O TOC pode afetar crianças, adolescentes e adultos. Geralmente, os sintomas acompanham o indivíduo desde a infância, mas é na adolescência que acontece um agravamento por ser um período que se adquire mais responsabilidade e independência.

Apesar da causa certa ainda ser desconhecida, acredita-se que entre os principais fatores de risco do transtorno estão a genética, ou seja, ter familiares que tenham TOC ou algum transtorno de ansiedade grave pode aumentar as chances de desenvolver o quadro, e a estrutura e funcionamento do cérebro (estudos mostraram que pessoas com TOC apresentam diferenças em partes específicas do cérebro). Além disso, o transtorno também pode estar relacionado a algum trauma sofrido na infância. 

Diagnóstico 

Chegar ao diagnóstico de TOC nem sempre é uma tarefa fácil. Por apresentar sintomas parecidos com os de outros transtornos mentais, é necessário uma avaliação clínica para alcançar um diagnóstico certeiro. 

O primeiro passo é procurar um médico para avaliar os sintomas, realizar alguns exames e analisar o histórico familiar. Essa avaliação é fundamental para excluir a possibilidade de um problema físico estar causando os sintomas. Caso o quadro se assemelhe ao de TOC, o médico deve encaminhar o paciente ao psiquiatra para uma opinião adicional ou tratamento. 

Como tratar

O tratamento é realizado em diversos níveis, de acordo com a gravidade, através da terapia cognitiva comportamental (TCC) e/ou medicamentos que auxiliam a controlar os sintomas. A TCC é um tipo de psicoterapia que ensina maneiras de pensar, comportar-se e reagir diante das compulsões e obsessões, auxiliando a lidar com a ansiedade que essas situações podem provocar. 

Já o tratamento medicamentoso é feito com certos tipos de antidepressivos e, nos quadros mais graves, em que o indivíduo não obtém melhora com remédios, há ainda a possibilidade de realizar uma neurocirurgia.

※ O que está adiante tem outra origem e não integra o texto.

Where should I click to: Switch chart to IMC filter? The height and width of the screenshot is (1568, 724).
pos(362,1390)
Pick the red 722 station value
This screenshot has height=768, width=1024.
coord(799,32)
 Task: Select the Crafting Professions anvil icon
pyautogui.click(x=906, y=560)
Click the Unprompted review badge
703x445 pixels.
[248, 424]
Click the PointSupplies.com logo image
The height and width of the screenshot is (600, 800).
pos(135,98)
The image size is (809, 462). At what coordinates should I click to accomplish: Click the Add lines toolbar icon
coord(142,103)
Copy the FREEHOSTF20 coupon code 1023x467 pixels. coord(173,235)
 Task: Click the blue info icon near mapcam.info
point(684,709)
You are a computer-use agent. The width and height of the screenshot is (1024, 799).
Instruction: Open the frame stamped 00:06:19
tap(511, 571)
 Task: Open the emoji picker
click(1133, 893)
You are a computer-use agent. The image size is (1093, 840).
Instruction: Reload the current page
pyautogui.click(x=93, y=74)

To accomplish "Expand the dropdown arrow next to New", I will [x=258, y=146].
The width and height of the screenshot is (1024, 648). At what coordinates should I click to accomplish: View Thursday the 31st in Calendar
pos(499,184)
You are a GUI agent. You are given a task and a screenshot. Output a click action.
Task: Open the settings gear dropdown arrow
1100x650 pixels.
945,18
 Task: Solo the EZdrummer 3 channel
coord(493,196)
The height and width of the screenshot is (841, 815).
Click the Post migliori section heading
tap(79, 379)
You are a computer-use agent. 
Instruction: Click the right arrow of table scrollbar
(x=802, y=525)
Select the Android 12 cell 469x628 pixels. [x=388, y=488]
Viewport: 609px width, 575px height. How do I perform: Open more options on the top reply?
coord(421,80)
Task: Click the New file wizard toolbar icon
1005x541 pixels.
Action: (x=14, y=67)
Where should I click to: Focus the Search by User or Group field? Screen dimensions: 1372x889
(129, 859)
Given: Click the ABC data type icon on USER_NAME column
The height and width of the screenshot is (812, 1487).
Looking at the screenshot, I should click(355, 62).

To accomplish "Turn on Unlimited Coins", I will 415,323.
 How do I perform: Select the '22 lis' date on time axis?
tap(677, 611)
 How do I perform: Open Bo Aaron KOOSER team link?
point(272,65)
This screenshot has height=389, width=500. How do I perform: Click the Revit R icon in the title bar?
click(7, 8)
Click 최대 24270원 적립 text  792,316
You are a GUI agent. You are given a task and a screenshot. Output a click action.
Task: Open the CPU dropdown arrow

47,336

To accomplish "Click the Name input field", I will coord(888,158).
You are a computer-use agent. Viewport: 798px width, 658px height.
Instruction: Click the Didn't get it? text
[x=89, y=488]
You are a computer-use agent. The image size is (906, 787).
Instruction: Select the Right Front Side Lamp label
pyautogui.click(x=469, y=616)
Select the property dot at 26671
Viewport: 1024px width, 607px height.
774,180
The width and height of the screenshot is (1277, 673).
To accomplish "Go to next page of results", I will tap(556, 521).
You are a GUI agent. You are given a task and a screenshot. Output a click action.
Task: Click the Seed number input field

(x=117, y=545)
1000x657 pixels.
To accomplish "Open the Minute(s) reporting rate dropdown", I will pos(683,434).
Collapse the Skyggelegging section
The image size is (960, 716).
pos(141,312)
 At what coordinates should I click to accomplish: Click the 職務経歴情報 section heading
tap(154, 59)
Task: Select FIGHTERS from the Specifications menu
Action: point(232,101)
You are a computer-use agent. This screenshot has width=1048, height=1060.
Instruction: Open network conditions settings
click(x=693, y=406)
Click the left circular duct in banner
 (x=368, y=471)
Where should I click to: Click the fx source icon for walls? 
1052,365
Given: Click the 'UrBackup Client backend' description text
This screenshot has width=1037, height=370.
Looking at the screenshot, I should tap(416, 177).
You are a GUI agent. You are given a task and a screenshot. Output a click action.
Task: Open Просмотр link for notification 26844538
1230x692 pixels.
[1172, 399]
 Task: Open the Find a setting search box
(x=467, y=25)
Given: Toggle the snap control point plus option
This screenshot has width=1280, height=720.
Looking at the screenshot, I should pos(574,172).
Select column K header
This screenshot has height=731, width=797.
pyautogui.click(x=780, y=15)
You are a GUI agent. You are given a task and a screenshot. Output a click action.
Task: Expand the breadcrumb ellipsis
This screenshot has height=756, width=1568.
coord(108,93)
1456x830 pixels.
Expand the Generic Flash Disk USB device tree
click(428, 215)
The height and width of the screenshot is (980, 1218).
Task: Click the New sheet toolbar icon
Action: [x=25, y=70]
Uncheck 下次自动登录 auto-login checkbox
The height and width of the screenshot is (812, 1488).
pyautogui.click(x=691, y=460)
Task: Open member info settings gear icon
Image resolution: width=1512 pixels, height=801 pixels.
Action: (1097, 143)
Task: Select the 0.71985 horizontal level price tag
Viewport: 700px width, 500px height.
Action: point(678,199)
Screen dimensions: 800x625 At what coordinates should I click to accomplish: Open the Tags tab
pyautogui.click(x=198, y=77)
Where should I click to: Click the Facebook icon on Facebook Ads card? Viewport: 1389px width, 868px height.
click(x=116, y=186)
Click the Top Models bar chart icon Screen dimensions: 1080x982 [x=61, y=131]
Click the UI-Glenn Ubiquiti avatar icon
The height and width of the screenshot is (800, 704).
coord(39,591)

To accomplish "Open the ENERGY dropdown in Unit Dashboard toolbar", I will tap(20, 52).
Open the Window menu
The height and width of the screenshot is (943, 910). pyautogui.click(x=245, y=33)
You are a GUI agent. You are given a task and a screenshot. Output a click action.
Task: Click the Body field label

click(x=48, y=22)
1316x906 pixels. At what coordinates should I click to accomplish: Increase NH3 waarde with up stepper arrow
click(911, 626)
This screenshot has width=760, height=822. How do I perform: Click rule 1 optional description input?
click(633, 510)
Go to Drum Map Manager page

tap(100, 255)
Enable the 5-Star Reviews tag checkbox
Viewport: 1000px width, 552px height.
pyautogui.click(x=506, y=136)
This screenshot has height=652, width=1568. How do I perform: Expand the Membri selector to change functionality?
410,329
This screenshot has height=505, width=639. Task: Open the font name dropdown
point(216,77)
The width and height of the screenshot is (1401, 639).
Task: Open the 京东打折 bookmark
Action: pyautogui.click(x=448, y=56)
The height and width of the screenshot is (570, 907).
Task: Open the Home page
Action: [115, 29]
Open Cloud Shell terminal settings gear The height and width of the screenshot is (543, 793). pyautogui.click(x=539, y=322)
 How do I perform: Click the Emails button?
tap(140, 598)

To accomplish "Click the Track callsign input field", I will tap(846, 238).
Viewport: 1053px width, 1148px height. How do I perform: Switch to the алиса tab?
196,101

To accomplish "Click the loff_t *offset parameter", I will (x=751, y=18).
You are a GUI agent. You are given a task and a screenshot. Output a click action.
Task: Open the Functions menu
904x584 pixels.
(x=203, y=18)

Kalil enfatiza que o TOC é tratável e o resultado traz grande melhora na qualidade de vida dos pacientes. De acordo com ele, grande parte das pessoas demoram a procurar ajuda e, por ser uma doença crônica, isso acaba provocando um sofrimento prolongado “Existe uma crença de que o transtorno não tem jeito, não tem controle. Então, ela acaba desistindo antes mesmo de procurar ajuda”.

A melhor maneira de auxiliar pessoas diagnosticadas com TOC é incentivando-as a buscarem informações, além de estar sempre atento a alguém próximo que possa apresentar sintomas, orientando-o a procurar associações e ajuda de profissionais.

“Todos nós temos as nossas manias e rituais, isso não é TOC. O TOC é algo que realmente interfere e compromete a vida de uma pessoa, trazendo sofrimento”, finaliza Kalil.